- Exercise directions -
Find each line in the material below that contains the word "header" and copy those lines out in full.
--- start of Dataset ---
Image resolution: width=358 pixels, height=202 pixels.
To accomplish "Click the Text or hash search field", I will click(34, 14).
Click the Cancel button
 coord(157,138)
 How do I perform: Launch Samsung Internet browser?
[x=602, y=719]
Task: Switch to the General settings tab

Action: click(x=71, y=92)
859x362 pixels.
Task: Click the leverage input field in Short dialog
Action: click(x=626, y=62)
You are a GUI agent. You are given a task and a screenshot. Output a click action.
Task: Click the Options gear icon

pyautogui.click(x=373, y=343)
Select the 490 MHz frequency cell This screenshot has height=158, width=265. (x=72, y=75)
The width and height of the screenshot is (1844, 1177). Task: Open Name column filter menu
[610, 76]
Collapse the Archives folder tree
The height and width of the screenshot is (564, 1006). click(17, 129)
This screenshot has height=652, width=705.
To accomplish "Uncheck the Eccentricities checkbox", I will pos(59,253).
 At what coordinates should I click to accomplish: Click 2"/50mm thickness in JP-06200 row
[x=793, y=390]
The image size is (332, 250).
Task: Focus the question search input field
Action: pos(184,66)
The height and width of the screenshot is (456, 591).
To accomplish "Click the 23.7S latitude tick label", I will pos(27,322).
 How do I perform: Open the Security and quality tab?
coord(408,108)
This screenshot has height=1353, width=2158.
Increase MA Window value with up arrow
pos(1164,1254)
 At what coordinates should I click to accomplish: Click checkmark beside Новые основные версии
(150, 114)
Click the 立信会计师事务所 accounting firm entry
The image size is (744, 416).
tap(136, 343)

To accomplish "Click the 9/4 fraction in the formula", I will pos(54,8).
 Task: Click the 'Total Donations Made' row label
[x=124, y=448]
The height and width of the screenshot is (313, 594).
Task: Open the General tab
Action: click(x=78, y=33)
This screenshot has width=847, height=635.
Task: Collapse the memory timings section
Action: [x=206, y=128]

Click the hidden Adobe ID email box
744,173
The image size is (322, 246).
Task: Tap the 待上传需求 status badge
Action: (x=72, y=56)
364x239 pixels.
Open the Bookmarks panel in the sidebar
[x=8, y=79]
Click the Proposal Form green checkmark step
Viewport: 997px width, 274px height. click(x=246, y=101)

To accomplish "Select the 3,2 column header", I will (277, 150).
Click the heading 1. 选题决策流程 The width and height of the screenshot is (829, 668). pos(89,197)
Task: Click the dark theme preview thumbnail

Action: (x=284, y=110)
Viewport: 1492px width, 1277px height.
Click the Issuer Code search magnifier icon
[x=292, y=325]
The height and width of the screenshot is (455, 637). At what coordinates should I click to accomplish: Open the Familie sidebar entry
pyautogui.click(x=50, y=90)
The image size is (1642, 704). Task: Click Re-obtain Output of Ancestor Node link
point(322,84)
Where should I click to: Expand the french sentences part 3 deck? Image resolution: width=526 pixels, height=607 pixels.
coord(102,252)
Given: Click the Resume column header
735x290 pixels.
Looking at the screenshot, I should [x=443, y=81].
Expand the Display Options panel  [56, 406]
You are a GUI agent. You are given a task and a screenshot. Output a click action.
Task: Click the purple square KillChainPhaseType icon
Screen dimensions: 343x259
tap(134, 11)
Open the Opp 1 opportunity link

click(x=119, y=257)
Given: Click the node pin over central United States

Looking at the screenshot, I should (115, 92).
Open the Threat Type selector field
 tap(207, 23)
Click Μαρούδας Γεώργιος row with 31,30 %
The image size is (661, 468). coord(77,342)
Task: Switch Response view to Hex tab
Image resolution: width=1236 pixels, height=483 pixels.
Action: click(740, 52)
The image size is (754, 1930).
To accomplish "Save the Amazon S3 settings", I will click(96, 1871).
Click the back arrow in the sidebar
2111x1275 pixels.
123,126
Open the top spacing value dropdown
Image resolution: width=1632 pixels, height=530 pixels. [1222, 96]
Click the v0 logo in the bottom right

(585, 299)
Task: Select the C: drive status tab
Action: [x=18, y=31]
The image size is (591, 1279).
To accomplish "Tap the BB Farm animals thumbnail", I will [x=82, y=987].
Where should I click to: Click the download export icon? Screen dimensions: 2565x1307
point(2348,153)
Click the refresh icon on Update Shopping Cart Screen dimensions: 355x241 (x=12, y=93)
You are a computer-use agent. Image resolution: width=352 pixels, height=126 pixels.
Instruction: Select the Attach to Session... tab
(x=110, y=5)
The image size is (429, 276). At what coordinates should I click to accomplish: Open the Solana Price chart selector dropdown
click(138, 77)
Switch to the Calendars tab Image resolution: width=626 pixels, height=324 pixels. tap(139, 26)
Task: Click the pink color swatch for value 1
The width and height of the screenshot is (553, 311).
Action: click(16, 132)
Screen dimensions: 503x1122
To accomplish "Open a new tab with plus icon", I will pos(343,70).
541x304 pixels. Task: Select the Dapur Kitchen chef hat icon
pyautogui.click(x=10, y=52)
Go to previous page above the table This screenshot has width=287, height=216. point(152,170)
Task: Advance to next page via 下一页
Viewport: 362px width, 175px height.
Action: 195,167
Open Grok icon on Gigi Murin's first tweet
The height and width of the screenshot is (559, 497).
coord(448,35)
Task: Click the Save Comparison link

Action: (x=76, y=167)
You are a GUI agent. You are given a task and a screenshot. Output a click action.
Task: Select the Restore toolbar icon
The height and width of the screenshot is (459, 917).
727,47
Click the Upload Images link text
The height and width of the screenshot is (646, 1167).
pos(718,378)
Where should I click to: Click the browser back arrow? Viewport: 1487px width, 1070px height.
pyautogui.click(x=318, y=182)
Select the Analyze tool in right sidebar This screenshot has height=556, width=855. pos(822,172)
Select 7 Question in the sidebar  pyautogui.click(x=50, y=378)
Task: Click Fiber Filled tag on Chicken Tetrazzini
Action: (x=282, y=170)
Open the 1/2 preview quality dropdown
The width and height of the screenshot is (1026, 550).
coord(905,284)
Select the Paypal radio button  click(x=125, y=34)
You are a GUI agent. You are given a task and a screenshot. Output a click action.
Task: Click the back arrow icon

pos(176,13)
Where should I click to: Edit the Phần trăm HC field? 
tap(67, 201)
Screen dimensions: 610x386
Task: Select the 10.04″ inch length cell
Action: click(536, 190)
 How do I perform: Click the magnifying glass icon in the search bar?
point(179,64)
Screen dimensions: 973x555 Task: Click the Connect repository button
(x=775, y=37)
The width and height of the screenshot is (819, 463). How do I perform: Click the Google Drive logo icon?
--- end of Dataset ---
- Task result -
To accomplish "Select the 3,2 column header", I will (277, 150).
Given: Click the Resume column header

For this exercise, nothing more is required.